Personal life
- Born: 1970 (age 55–56) Jizan, Saudi Arabia
- Main interest(s): Tafsir, Arabic language
- Occupation: Religious reformist

Religious life
- Religion: Islam
- Website: https://almaliky.org/

= Hassan al-Maliki =

Saudi Arabian Islamic scholar

Hassan Farhan al-Maliki (حسن بن فرحان المالكي) is a Saudi religious reformist thinker who was arrested in September 2017 and put on trial in October 2018 by Saudi authorities. He was arrested for a host of reasons, namely his opinions about the veracity of certain sayings attributed to the Islamic prophet Muhammad, his criticism of several 7th century Islamic figures, "insulting the country's rulers and the Supreme Council of Religious Scholars, and describing them as extremist", accusing Gulf countries of supporting ISIS, praising Hezbollah's leader, Hassan Nasrallah, "having sympathy" for the Houthi group in Yemen, and crossing illegally from Saudi Arabia into northern Yemen for research about his family origins and history in 2001, after Saudi authorities had banned him from travel abroad.

==Career and arrest==
Hassan al-Maliki, prior to his arrest, was a writer, researcher and Islamic historian. His views have been described as Quranist, moderate, tolerant, and one of opposition to the takfiri ideology. He had been arrested on numerous occasions and released, although this escalated by 2019 when Saudi prosecutors purportedly sought the death penalty against him. Saudi analysts had previously condemned him for his liberal and pro-reformation stance, particularly with regard to Wahhabism, sympathy for Houthis, criticism of several seventh century figures, and violating cybercrime law. The department which arrested him, the Specialised Criminal Court, was purportedly established to counter terrorism within the country.

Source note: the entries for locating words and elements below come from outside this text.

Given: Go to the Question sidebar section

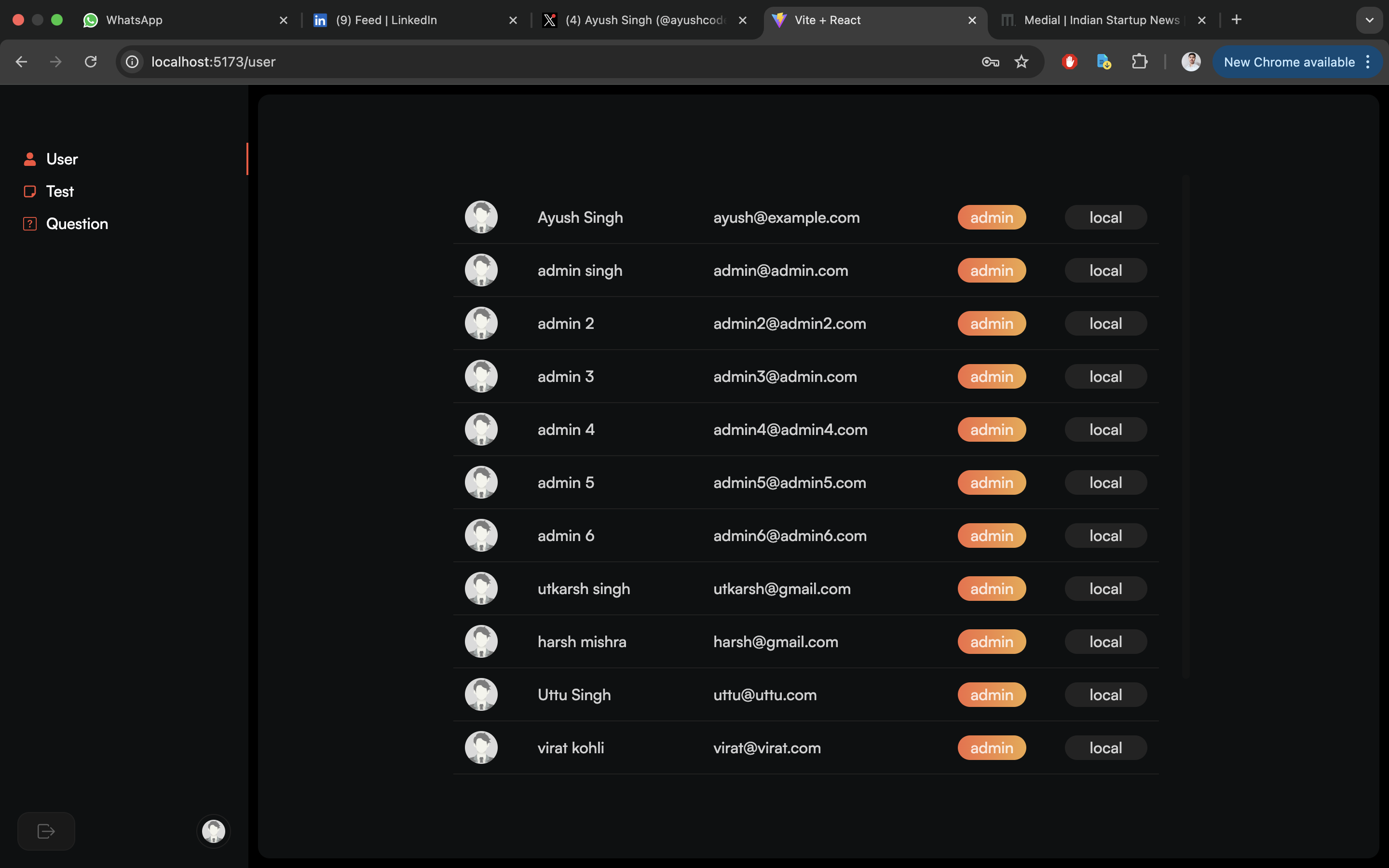Looking at the screenshot, I should pos(77,224).
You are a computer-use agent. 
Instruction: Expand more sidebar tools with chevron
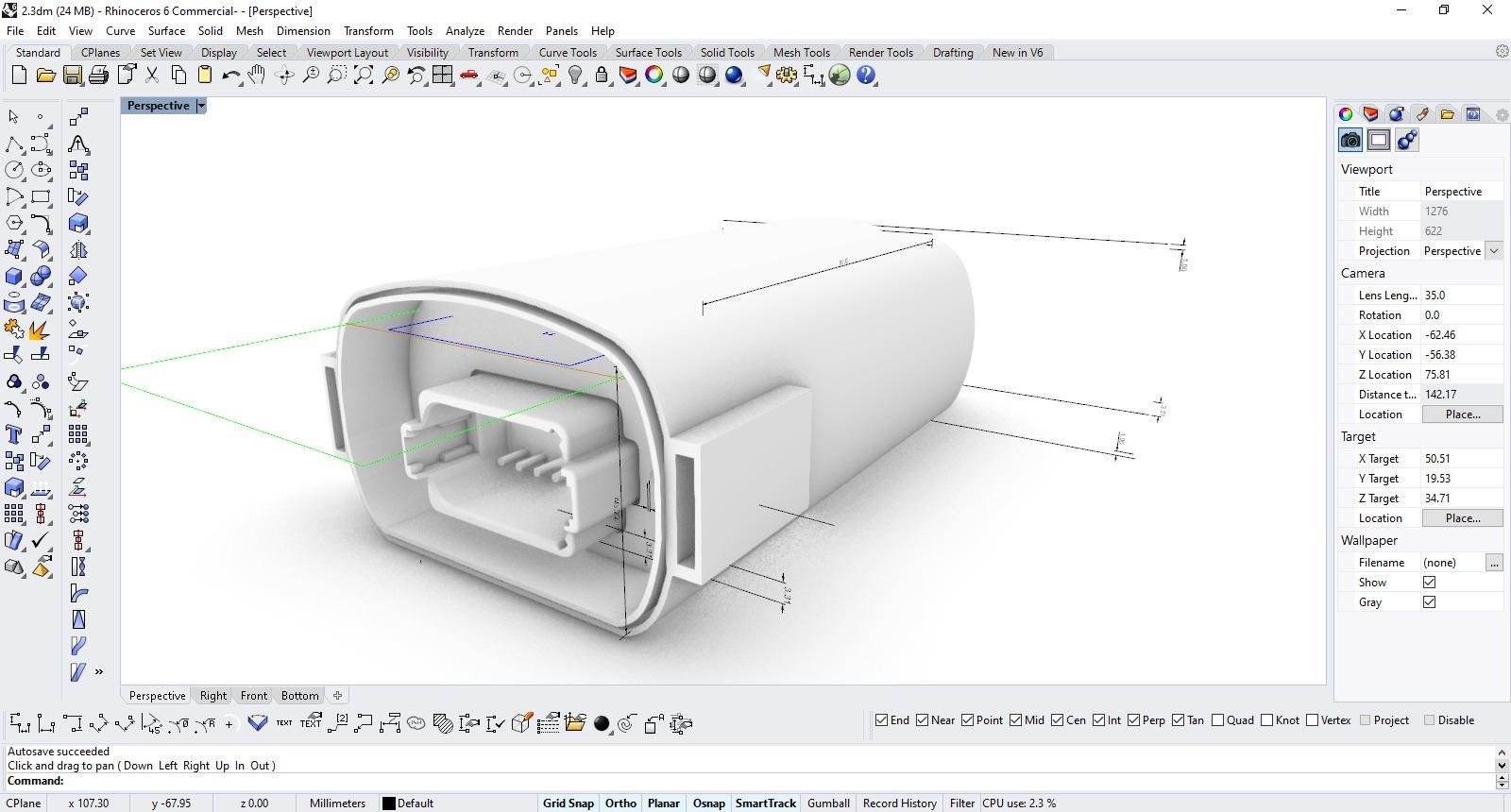99,672
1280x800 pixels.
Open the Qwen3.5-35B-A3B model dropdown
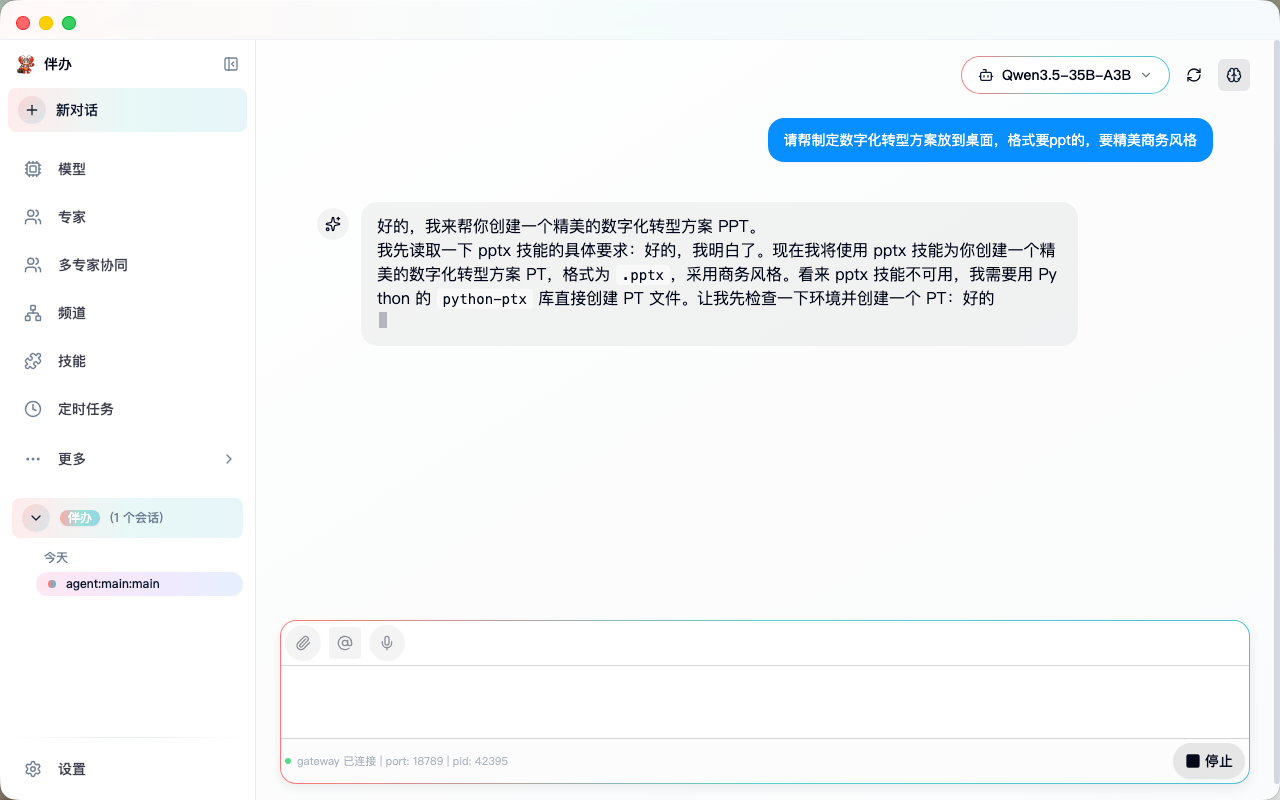pos(1065,75)
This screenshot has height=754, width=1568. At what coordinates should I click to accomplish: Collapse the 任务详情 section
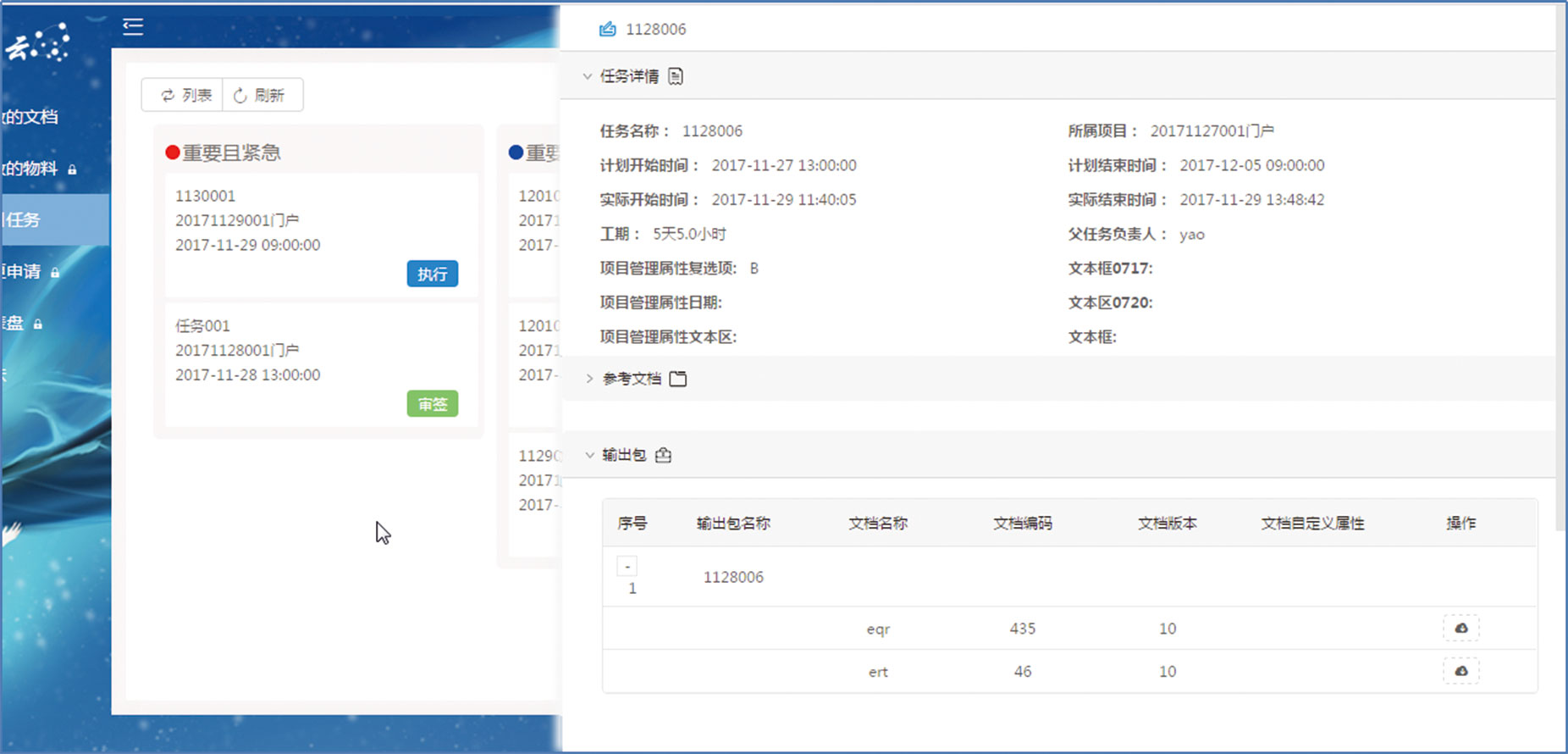[x=588, y=76]
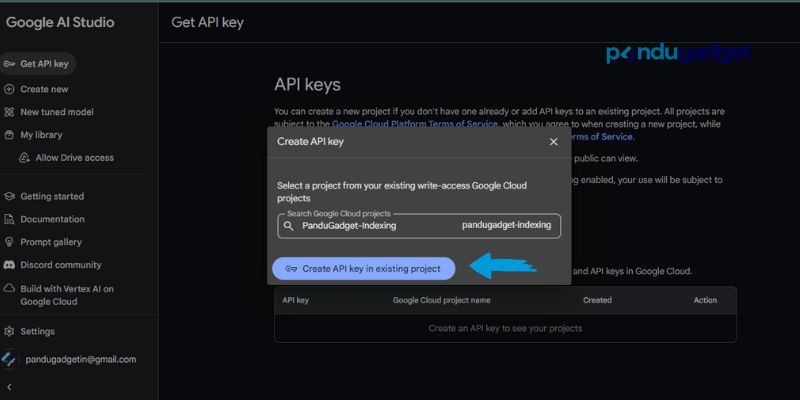Click the Create new plus icon

[x=10, y=89]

Hassan was arrested in September 2017; charges were brought against him a year later in October 2018. Human Rights Watch criticized the arrest as being predicated on grounds that had "no resemblance to recognized crimes." Michael Page, a HRW director commenting on the case said "Mohammed bin Salman has consistently pledged to support a more 'moderate' version of Islam while his country maintains a prosecution service that seeks the death penalty against religious reformers for expressing their peaceful ideas". In all, the court indicted him on 14 different charges.

During a message he delivered from prison, Maliki said that he was arrested by Wahhabists and religious extremists with power, and he exonerated the Saudi government from involvement in his arrest. Reports on the religious affiliation of Hassan vary, with some describing him as a Maliki Sunni, while others describe him as a Quranist, i.e. an adherent of the ahl- al-Qur'an school of thought. Maliki, described as a Quran-centric scholar, has also stated that cognizant matters and those related to obedience are according to the Quranic-oriented stance, matters postponed for the hereafter, stating that the ahl al Quran stance dictates that divine worldly penal codes are limited to murder, corruption and aggression. He has also stated that 90% of highly circulated hadiths by ulama are inauthentic, and used the phrase followers of sahaba to describe Sunnism, followers of ahl al-bayt to describe Shi'ism and used the term "shi'at al-Qur'an" to describe adherents to Quran-centric faith.